Какая она красивая! Какая очаровательная, какая восхитительная! И после небольшой заминки она держалась совершенно спокойно, указывая ему на блюда, которые повара в доме Цезаря готовили лучше всех, предлагая попробовать то одно, то другое. И все это — с улыбкой, в которой не было и намека на застенчивость. Однако не мелькало в ней и чувственного приглашения. Помпей осмелился спросить ее, как она проводит дни. (Кому интересны были ее дни? Кого волновало, что она делает со своими ночами, когда луна высоко поднимается в небе и ее колесница несет ее к звездам?) Юлия ответила что читает книги или гуляет, посещает весталок или своих подруг. Спокойный ответ, данный низким, мягким голосом. Когда Юлия наклонилась вперед, Помпей увидел, насколько нежна и изящна была ее грудная клетка, хотя и не увидел ее груди. Руки — хрупкие, но округлые, с небольшой ямочкой на локте, кожа вокруг глаз чуть фиолетового оттенка, на каждом веке блеск лунного серебра. Такие длинные, прозрачные ресницы! И брови такие светлые, что едва различимы. Она не красилась, а ее бледно-розовый рот сводил с ума от желания поцеловать. Губы — полные, красивой формы, со складочками в уголках, говорящими о смешливости.

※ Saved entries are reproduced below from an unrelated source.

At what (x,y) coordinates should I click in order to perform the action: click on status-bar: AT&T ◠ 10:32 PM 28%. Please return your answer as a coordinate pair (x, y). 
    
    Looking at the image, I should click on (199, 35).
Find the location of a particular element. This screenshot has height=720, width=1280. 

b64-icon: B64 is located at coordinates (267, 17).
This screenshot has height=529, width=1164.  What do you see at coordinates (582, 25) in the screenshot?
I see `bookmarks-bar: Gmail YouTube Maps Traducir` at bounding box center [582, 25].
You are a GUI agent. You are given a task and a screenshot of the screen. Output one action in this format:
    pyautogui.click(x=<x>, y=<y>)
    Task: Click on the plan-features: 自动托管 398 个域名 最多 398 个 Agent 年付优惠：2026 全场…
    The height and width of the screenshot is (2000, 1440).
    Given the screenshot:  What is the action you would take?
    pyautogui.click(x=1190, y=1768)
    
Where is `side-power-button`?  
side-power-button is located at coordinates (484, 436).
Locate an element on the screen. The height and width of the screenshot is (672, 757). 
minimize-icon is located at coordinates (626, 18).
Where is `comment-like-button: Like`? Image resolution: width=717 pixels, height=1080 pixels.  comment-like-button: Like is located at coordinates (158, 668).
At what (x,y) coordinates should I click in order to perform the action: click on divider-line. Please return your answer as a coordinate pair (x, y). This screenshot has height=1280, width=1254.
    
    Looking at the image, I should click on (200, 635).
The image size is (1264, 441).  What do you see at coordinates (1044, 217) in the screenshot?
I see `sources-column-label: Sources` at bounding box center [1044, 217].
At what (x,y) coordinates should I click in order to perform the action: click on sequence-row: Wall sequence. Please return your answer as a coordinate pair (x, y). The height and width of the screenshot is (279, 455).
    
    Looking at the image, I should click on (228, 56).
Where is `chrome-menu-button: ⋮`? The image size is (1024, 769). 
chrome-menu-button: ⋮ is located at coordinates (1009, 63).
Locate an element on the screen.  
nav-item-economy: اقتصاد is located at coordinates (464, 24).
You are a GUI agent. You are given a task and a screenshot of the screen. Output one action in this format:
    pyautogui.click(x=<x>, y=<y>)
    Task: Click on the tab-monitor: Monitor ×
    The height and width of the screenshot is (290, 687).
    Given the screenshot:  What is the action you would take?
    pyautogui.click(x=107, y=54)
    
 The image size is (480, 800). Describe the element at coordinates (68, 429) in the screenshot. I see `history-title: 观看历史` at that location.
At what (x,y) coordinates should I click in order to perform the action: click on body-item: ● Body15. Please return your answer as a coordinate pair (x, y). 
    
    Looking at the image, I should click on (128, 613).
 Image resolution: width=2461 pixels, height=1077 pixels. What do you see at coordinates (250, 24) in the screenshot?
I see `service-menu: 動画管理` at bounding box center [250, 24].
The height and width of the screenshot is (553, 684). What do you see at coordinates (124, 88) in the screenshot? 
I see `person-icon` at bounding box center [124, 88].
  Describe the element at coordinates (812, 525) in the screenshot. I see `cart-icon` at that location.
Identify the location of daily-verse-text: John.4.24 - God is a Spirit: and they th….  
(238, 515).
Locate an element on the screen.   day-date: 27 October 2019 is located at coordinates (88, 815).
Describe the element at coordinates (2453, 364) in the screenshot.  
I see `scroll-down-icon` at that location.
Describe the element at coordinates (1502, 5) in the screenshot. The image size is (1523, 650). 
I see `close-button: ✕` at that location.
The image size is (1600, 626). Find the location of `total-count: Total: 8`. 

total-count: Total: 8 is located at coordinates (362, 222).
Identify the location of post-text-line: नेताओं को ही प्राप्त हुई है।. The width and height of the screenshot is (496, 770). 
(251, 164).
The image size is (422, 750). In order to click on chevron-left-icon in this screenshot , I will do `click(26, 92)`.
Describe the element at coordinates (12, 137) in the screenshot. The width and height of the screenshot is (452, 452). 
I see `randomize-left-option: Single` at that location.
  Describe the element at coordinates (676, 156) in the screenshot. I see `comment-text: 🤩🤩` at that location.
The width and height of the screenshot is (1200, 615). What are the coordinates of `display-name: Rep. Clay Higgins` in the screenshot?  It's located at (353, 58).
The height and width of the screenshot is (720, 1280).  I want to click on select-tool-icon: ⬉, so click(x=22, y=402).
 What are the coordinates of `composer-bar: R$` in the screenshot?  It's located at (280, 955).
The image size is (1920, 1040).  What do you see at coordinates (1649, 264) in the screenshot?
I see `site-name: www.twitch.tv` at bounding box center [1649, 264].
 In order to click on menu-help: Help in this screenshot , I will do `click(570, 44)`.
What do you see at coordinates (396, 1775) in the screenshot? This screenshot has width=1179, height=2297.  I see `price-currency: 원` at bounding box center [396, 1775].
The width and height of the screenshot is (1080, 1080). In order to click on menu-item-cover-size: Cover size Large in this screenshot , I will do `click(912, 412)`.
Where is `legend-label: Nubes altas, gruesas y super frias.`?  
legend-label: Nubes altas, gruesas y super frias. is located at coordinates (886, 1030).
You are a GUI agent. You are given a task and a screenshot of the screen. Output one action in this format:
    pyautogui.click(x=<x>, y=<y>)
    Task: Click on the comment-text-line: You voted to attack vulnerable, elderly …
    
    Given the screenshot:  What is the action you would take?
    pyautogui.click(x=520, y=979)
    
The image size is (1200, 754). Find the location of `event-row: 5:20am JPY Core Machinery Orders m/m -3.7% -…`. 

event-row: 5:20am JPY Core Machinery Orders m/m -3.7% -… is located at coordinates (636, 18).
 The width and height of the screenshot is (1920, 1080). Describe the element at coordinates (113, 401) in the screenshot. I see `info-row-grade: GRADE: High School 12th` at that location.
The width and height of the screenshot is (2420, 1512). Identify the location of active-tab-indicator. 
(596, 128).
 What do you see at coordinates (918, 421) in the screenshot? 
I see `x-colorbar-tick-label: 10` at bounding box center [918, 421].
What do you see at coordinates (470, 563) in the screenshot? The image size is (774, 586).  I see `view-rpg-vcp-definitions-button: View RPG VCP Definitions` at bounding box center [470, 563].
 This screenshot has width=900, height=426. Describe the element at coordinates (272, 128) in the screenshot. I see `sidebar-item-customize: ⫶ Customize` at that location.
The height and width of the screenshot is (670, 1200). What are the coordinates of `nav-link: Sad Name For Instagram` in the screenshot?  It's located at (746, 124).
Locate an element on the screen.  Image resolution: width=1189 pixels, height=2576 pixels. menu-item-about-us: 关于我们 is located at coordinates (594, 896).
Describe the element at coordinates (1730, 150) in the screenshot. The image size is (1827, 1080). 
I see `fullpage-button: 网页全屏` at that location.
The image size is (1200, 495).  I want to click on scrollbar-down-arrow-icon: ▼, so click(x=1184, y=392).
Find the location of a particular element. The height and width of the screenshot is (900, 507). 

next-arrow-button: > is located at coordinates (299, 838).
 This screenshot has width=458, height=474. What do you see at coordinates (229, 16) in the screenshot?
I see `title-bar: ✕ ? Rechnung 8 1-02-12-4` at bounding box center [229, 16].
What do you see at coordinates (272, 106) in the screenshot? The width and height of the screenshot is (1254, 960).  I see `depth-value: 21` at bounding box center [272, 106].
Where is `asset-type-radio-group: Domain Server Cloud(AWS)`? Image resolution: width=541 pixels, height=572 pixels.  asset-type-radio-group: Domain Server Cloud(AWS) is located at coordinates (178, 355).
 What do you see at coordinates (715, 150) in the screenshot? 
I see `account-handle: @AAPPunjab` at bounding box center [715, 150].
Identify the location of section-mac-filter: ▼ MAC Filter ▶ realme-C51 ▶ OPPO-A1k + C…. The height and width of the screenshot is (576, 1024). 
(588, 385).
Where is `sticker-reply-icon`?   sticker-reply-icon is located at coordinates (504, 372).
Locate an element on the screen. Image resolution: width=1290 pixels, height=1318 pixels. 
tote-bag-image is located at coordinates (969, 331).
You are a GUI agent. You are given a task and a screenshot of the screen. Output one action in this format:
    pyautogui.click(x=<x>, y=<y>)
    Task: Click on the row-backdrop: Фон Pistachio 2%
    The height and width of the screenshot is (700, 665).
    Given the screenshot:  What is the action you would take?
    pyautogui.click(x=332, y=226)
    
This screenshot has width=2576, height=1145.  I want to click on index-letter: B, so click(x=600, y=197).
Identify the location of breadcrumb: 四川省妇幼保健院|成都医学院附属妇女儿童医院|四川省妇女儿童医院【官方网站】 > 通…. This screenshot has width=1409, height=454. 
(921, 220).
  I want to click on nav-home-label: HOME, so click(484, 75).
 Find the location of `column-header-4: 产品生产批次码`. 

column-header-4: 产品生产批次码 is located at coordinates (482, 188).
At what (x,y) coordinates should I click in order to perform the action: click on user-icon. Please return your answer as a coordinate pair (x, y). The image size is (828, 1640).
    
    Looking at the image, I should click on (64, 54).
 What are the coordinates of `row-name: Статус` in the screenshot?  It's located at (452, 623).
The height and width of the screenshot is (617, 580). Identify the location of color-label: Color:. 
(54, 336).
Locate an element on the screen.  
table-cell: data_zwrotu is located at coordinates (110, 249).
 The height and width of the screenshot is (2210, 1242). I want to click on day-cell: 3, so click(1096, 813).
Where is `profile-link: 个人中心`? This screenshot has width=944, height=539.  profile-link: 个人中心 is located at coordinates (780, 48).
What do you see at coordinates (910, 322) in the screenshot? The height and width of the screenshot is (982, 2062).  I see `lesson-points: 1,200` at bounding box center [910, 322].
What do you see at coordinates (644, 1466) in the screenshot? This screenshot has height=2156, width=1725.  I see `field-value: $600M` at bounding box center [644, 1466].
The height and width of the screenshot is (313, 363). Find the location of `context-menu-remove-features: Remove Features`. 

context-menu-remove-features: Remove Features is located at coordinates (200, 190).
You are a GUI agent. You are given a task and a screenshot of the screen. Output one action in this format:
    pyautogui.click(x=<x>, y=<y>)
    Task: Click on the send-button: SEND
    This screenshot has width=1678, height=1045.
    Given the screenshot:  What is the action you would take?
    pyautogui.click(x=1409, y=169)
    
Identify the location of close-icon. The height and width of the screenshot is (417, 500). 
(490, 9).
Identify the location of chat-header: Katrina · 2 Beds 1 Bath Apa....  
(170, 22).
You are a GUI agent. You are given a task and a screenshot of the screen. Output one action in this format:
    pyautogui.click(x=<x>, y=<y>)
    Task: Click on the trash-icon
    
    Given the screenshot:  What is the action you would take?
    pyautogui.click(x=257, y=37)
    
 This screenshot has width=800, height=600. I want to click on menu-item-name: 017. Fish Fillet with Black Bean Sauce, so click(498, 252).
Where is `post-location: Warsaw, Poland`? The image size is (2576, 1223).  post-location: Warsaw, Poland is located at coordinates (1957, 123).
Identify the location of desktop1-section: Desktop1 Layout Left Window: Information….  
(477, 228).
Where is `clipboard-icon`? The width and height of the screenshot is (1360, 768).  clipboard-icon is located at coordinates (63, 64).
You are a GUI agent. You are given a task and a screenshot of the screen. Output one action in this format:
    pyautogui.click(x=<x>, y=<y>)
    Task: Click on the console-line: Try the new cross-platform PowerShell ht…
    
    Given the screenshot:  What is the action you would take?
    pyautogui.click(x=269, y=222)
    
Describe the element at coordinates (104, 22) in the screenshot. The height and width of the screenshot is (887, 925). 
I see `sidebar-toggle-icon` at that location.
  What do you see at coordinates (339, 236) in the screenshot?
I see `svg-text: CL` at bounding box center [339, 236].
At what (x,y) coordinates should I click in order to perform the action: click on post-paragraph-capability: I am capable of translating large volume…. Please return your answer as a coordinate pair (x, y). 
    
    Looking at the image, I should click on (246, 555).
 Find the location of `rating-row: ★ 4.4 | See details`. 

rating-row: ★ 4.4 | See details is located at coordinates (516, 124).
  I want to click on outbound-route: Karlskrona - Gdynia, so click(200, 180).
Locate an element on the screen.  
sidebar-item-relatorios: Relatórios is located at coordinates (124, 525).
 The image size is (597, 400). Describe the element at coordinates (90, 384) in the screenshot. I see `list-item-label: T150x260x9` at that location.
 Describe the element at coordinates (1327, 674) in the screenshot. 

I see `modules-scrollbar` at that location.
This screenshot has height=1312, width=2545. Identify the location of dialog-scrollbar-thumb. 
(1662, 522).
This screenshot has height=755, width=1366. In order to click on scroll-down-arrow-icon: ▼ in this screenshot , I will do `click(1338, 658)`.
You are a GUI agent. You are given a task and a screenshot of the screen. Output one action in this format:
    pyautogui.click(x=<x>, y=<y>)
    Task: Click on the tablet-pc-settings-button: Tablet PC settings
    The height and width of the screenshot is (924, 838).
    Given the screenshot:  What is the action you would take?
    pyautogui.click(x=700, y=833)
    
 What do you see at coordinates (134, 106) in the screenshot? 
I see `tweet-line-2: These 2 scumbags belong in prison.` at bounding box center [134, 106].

Цезарь и Аврелия уже не существовали для Юлии и Помпея. Они говорили о Гомере и Гесиоде, Ксенофонте и Пиндаре, о путешествиях по Востоку. Она с жадностью внимала речам Помпея, словно Великий Человек был не менее одаренным оратором, нежели Цицерон. Она задавала ему разные вопросы обо всем, от албанцев до пресмыкающихся, населяющих окрестности Каспийского моря. Видел ли он Арарат? Как выглядит еврейский храм? Действительно ли люди ходят по водам Асфальтового моря? Видел ли он когда-нибудь черного человека? Каков из себя царь Тигран? Правда ли, что амазонки когда-то обитали в Понте, в устье реки Термодонт? Видел ли он когда-нибудь амазонку? Говорят, что Александр Великий встречал их царицу где-то на берегах реки Яксарт. О, какие замечательные имена у их рек — Окс, Аракс, Яксарт… И как только человеческий язык мог изобрести такие странные звуки?
А немногословный, прагматичный Помпей, со своим лаконичным стилем и слабым образованием, был очень рад, что жизнь на Востоке и Феофан приучили его к чтению. Он произносил слова, сам не сознавая, как они удержались у него в голове. И мысли у него появились такие, о возможности существования которых он даже не подозревал. Помпей и не думал, что умеет так оригинально мыслить! Он скорее умер бы, чем разочаровал это изысканное молодое создание, не отрывающее взгляда от его лица, словно он являл собою фонтан всех знаний и представлял своей персоной самое прекрасное из всего, что ей когда-либо приходилось видеть.